Johannes Heeg, Sprecher der Initiative Lieferkettengesetz, sagt: „Von Flensburg bis nach Freiburg, von Bonn bis nach Berlin: Überall in Deutschland haben Menschen in den letzten Monaten Unterschriften gesammelt und die Forderung nach einem gesetzlichen Rahmen auf die Straße getragen. Es ist höchste Zeit, dass die Kanzlerin diesen Stimmen Gehör schenkt: Ein wirksames Lieferkettengesetz ist überfällig.“

Mit Blick auf die Debatten innerhalb der Bundesregierung kritisiert die Initiative insbesondere die Position von Wirtschaftsminister Peter Altmaier scharf: „Nach der Vorstellung von Herrn Altmaier würde ein Lieferkettengesetz nur einen Bruchteil der Unternehmen erfassen, die in Deutschland Geschäfte machen. Sogar Unternehmen wie H&M und Ritter Sport, die selbst ein Lieferkettengesetz fordern, würden durch das Raster fallen“, betont Christian Wimberger, Referent für Unternehmensverantwortung bei der Christlichen Initiative Romero (CIR).

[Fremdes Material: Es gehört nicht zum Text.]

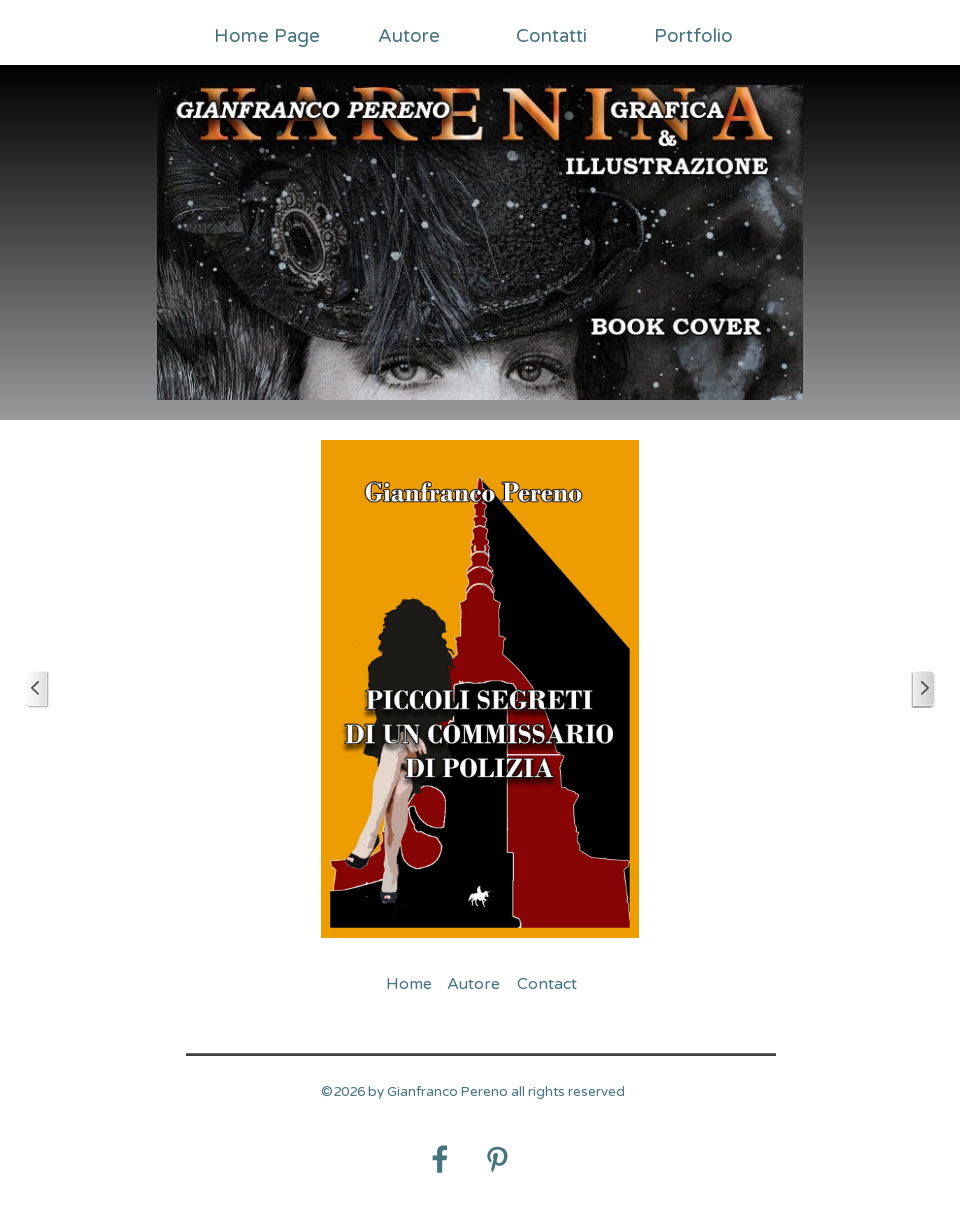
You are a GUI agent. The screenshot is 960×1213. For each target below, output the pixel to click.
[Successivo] (923, 689)
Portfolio (693, 36)
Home (409, 984)
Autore (409, 36)
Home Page (267, 36)
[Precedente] (37, 689)
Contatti (551, 36)
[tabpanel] (473, 1103)
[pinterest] (497, 1159)
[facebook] (440, 1159)
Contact (547, 984)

Anders als in früheren Eckpunkten des Arbeits- und des Entwicklungsministeriums vorgesehen, will das Wirtschaftsministerium ein Lieferkettengesetz nur für Unternehmen ab 5.000 Mitarbeitenden einführen. Zudem soll der zivilrechtliche Durchsetzungsmechanismus entfallen. Damit hätten Betroffene von Menschenrechtsverletzungen kaum eine Möglichkeit, vor deutschen Gerichten Entschädigungen einzufordern. Johannes Schorling, Referent für Wirtschaft und Menschenrechte bei INKOTA, kritisiert: „Ein Lieferkettengesetz ohne Haftung wäre ein zahnloser Tiger. Geschädigte müssen hierzulande gegen ein Unternehmen vor Gericht ziehen können, wenn das Unternehmen von Menschenrechtsverletzungen bei seinen Zulieferern wusste und nichts dagegen unternommen hat. Eine solche Regelung ist verhältnismäßig und zumutbar.“

Menschenrechtsverletzungen haftbar machen

Fairtrade Deutschland unterstützt die Forderungen nach einem konsequenten und wirksamen Lieferkettengesetz: „Ein Lieferkettengesetz nimmt alle in die Pflicht, deshalb begrüßen wir diesen Vorstoß. Jetzt ist es wichtig, dass das Lieferkettengesetz höchstmögliche Kriterien umfasst und klare Haftungsregeln enthält, damit es kein zahnloser Tiger ist“, so Overath. „Unser Ziel ist es, dass der Handel insgesamt fair wird. Deshalb ist das Lieferkettengesetz ein wichtiger Schritt. Wir wollen die Messlatte aber weiter anheben, zum Beispiel müssen existenzsichernde Preise und Löhne auf die Agenda – da bleibt noch viel zu tun.“

Fairtrade verkörpert die faire Lieferkette bereits seit Langem durch die Zertifizierungsstandards. Diese fordern neben Transparenz entlang der Lieferkette zum Beispiel die grundsätzliche Einhaltung der Menschenrechte, das Zahlen fairer Löhne und die Umsetzung von Geschlechtergerechtigkeit. Mit dem Lieferkettengesetz könnten zumindest einige dieser Maßnahmen für jedes größere Unternehmen verpflichtet werden.